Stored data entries
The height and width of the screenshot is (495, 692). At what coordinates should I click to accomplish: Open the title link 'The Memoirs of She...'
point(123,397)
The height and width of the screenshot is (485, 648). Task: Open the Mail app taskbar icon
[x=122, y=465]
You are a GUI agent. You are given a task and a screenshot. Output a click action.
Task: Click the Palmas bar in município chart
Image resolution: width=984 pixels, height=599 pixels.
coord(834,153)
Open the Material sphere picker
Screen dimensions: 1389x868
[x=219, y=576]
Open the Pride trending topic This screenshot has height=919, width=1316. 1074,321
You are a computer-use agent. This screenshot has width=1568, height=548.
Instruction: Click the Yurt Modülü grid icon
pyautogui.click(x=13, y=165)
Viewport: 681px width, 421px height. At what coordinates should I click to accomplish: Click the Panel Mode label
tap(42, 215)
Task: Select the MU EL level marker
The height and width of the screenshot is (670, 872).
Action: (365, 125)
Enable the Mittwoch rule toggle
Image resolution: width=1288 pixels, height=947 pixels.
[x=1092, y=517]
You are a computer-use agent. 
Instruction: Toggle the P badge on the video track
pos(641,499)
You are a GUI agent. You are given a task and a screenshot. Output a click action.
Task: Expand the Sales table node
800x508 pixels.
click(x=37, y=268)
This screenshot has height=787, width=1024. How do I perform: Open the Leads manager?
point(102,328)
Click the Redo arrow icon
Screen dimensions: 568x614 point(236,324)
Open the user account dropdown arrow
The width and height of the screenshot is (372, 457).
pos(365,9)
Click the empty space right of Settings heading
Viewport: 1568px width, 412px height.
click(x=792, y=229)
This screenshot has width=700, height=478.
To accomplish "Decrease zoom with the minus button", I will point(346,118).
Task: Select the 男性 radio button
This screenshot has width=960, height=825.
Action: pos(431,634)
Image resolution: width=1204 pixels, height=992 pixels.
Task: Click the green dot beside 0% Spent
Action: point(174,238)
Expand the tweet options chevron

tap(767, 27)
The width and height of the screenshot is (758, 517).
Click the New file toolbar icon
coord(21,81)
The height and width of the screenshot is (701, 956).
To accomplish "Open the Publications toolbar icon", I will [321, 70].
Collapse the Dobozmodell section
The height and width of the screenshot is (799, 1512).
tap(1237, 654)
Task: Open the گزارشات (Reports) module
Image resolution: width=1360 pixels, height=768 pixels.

§ **Exercise instructions**: The answer should be an exact copy of the lines from the first line of the data through the line with "You are a computer-use agent. This" and should contain nothing else.

§ **Answer to this problem**:
The height and width of the screenshot is (495, 692). At what coordinates should I click to accomplish: Open the title link 'The Memoirs of She...'
point(123,397)
The height and width of the screenshot is (485, 648). Task: Open the Mail app taskbar icon
[x=122, y=465]
You are a GUI agent. You are given a task and a screenshot. Output a click action.
Task: Click the Palmas bar in município chart
Image resolution: width=984 pixels, height=599 pixels.
coord(834,153)
Open the Material sphere picker
Screen dimensions: 1389x868
[x=219, y=576]
Open the Pride trending topic This screenshot has height=919, width=1316. 1074,321
You are a computer-use agent. This screenshot has width=1568, height=548.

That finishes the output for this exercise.